* [Work request] After finding "You are a GUI" in the data, write out its line and all following lines without change, up to and including the last one. Leave out pictures.

[Records from a data collection]
##########

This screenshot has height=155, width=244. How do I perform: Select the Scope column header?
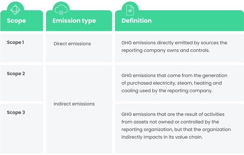click(x=16, y=21)
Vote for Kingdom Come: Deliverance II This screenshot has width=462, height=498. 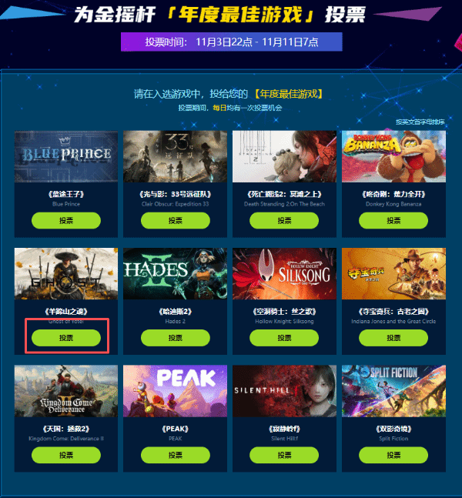[x=66, y=455]
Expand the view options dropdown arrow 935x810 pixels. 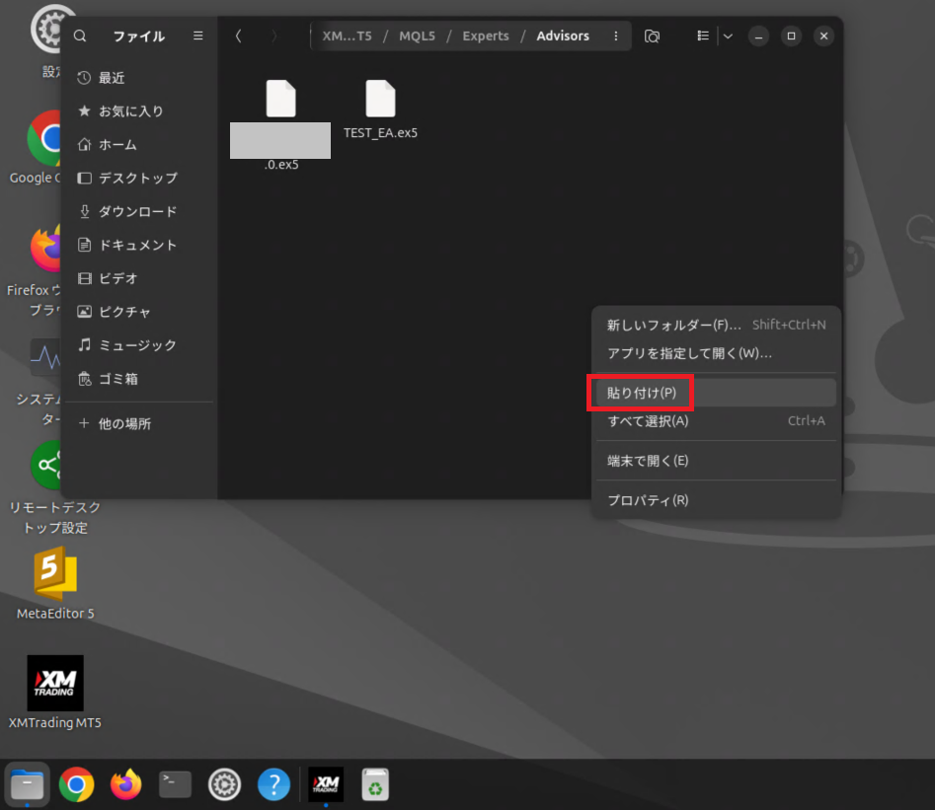728,37
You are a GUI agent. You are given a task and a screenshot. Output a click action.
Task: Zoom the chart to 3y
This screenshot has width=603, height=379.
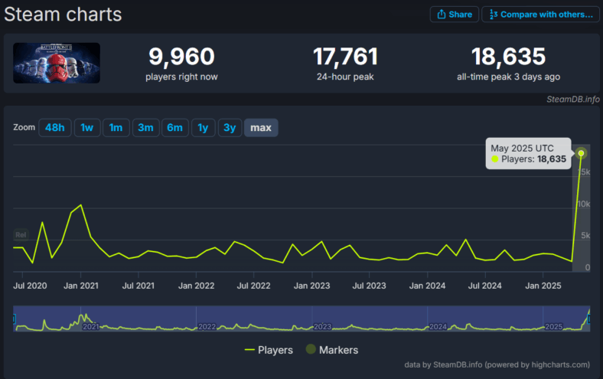230,128
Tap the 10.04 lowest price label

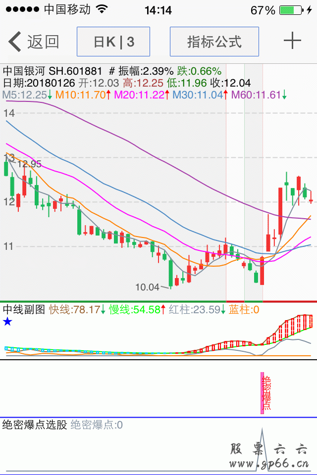tap(147, 287)
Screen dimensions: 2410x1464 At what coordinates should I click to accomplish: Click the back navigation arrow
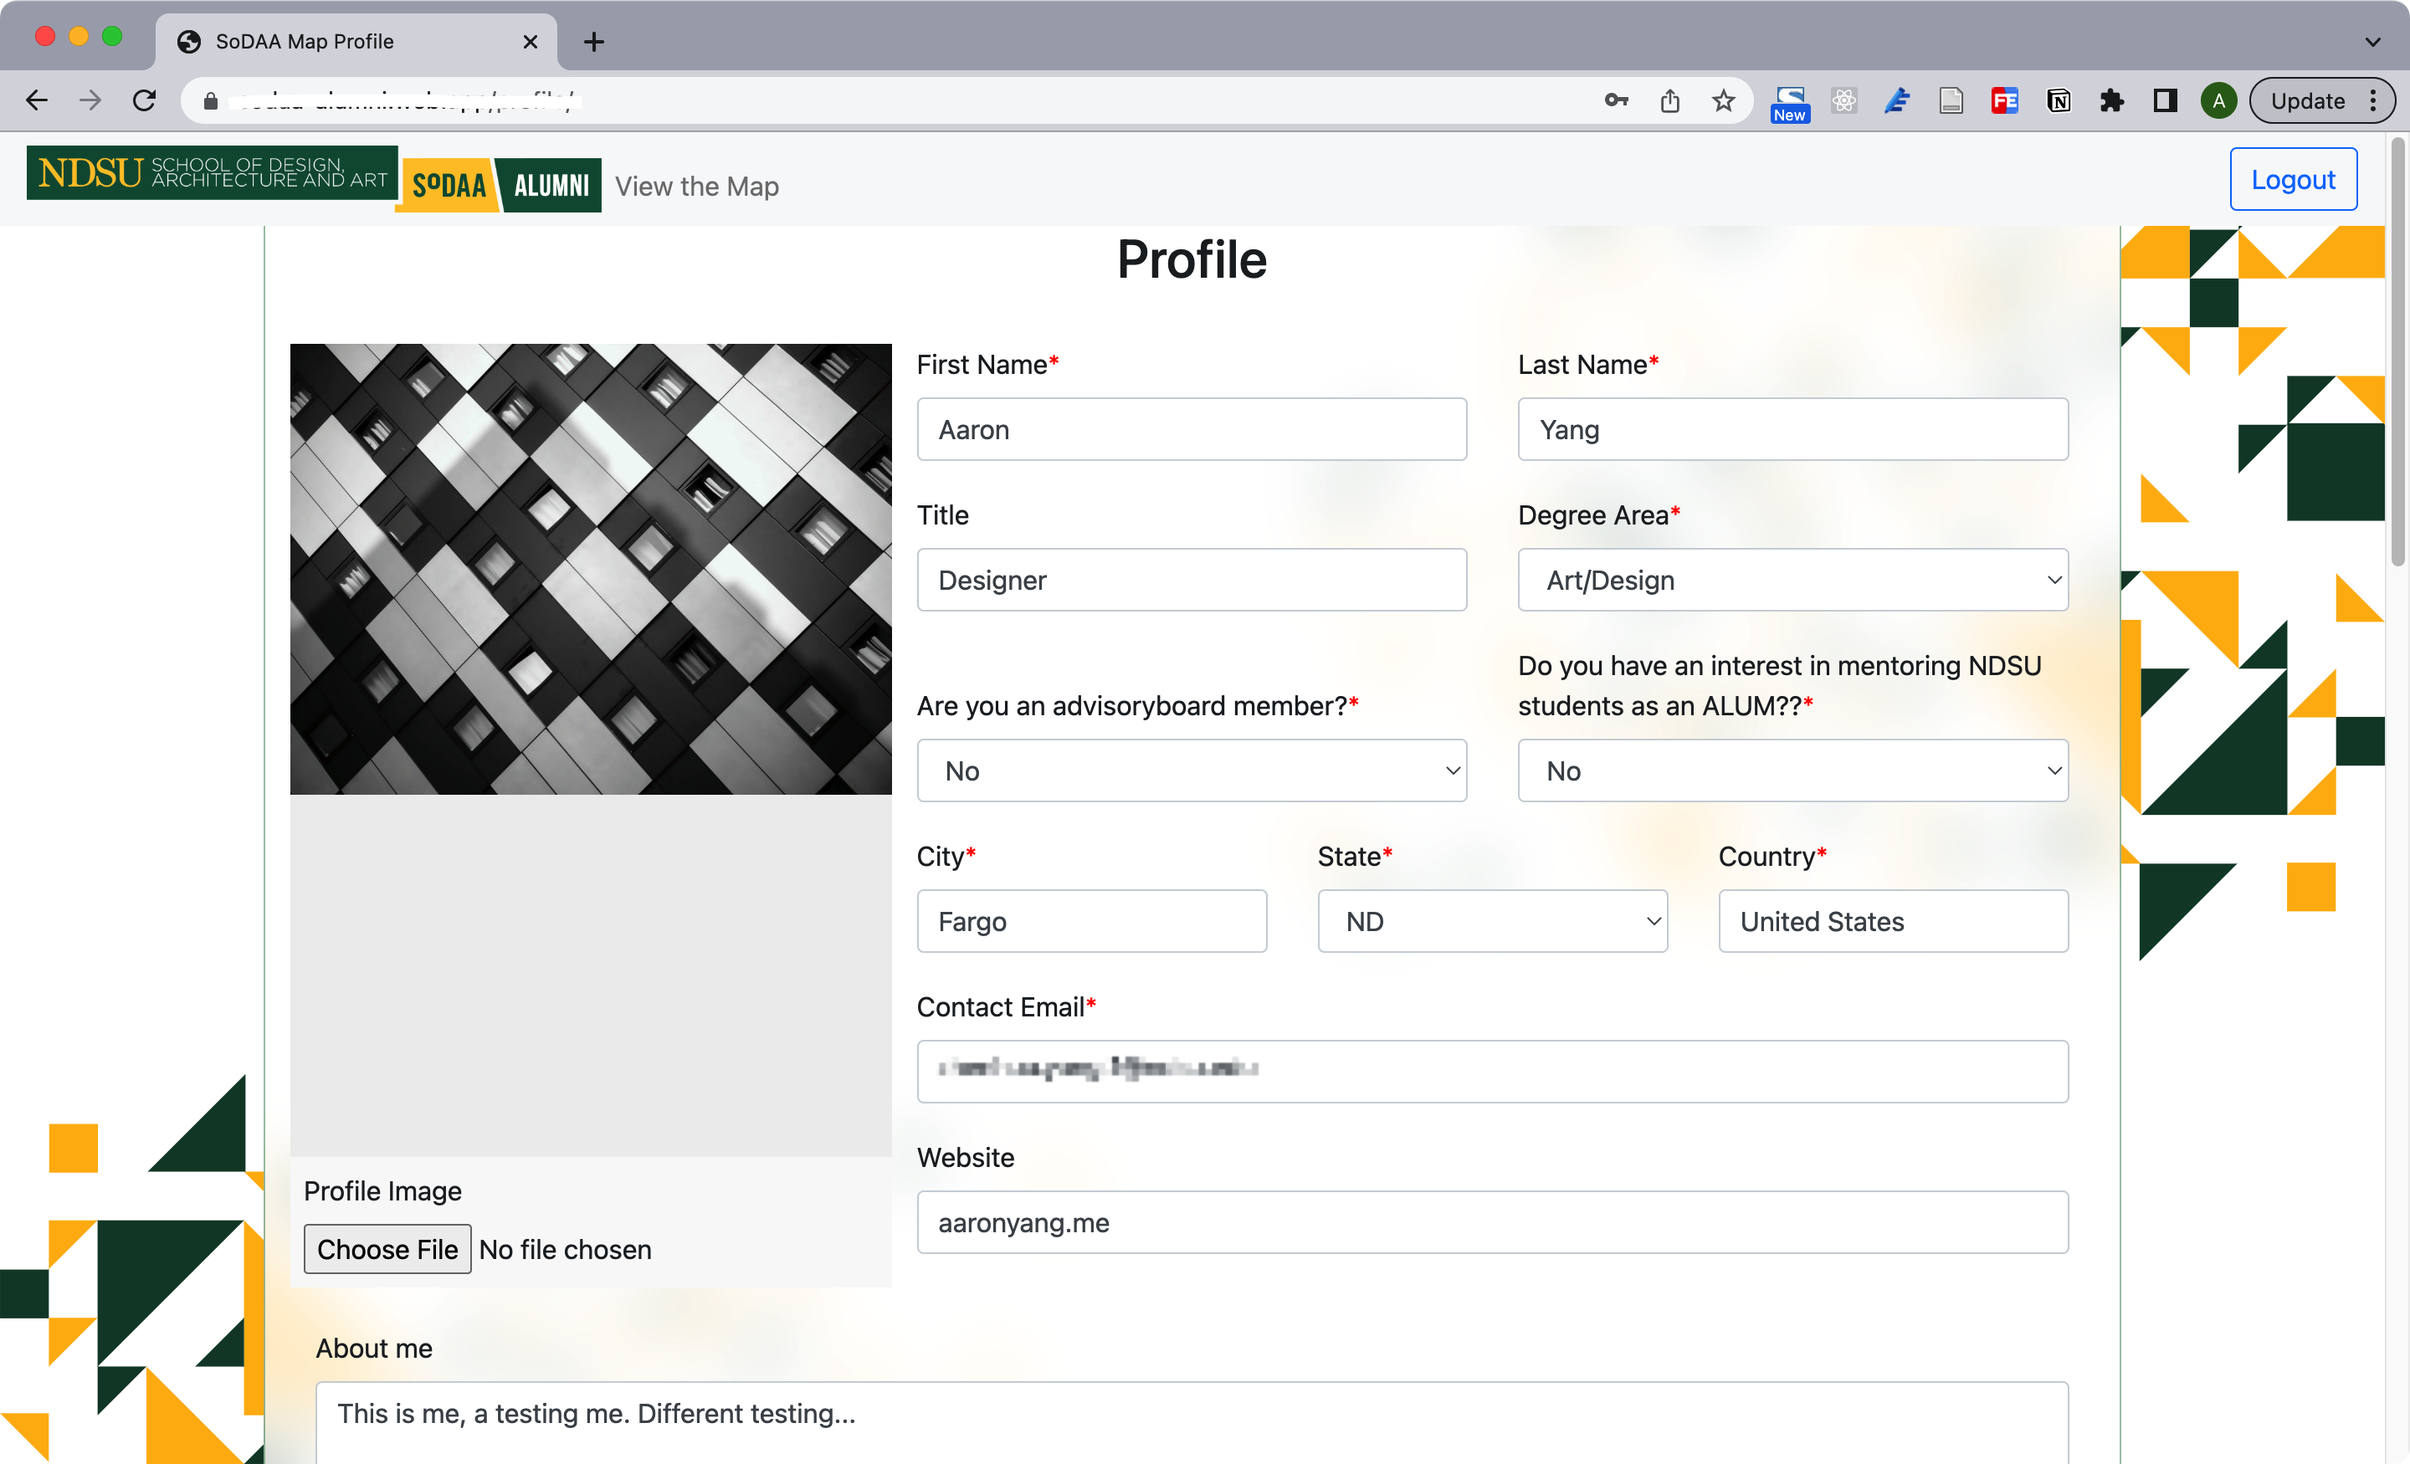(x=37, y=101)
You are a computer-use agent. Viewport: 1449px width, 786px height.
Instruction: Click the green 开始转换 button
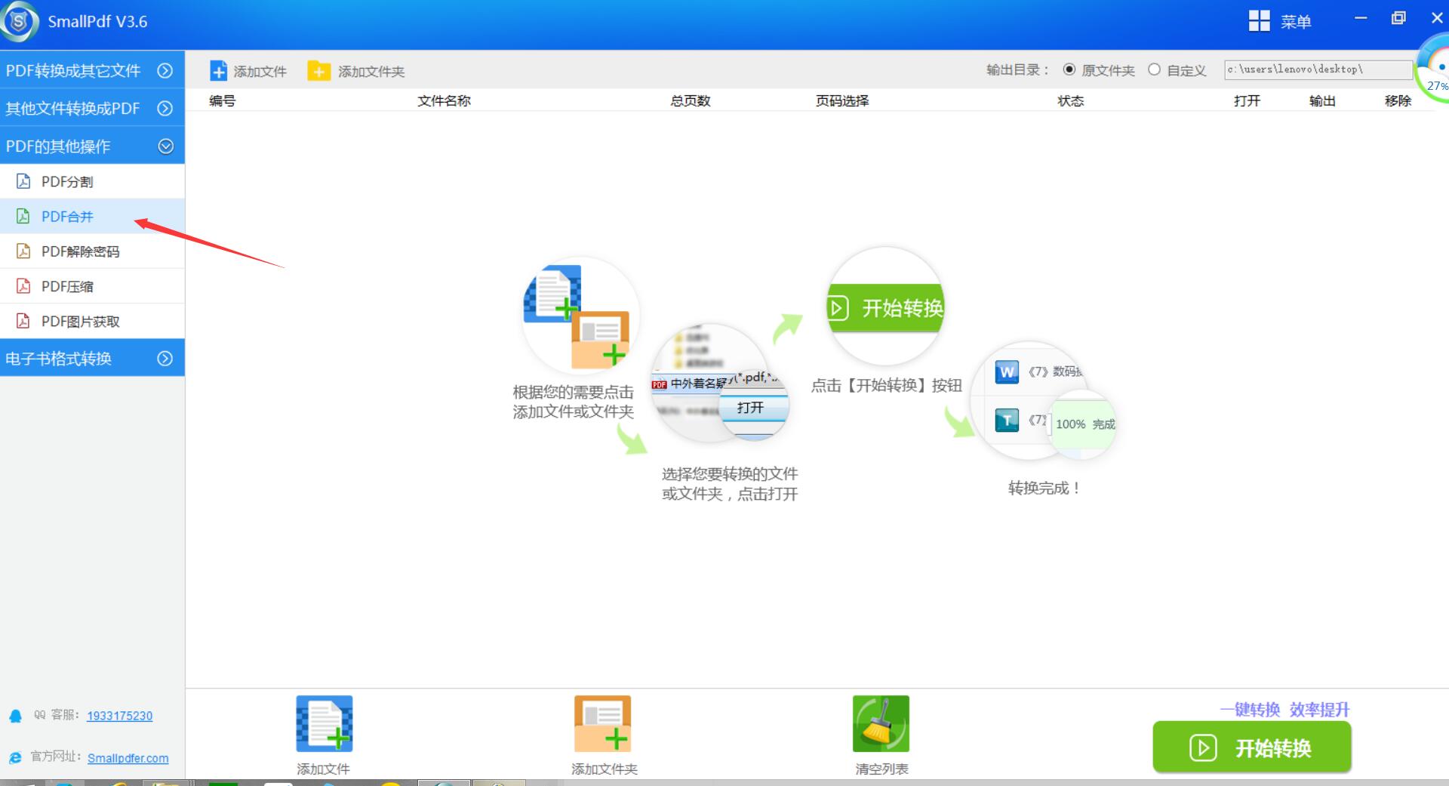1251,747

##########

* [Result for this exercise]
You are a GUI agent. You are given a task and a screenshot. Output a click action.
Task: Zoom the chart to 3y
This screenshot has width=603, height=379.
230,128
Tap the 10.04 lowest price label

tap(147, 287)
Screen dimensions: 2410x1464 At what coordinates should I click to accomplish: Click the back navigation arrow
(x=37, y=101)
You are a computer-use agent. Viewport: 1449px width, 786px height.
Instruction: Click the green 开始转换 button
1251,747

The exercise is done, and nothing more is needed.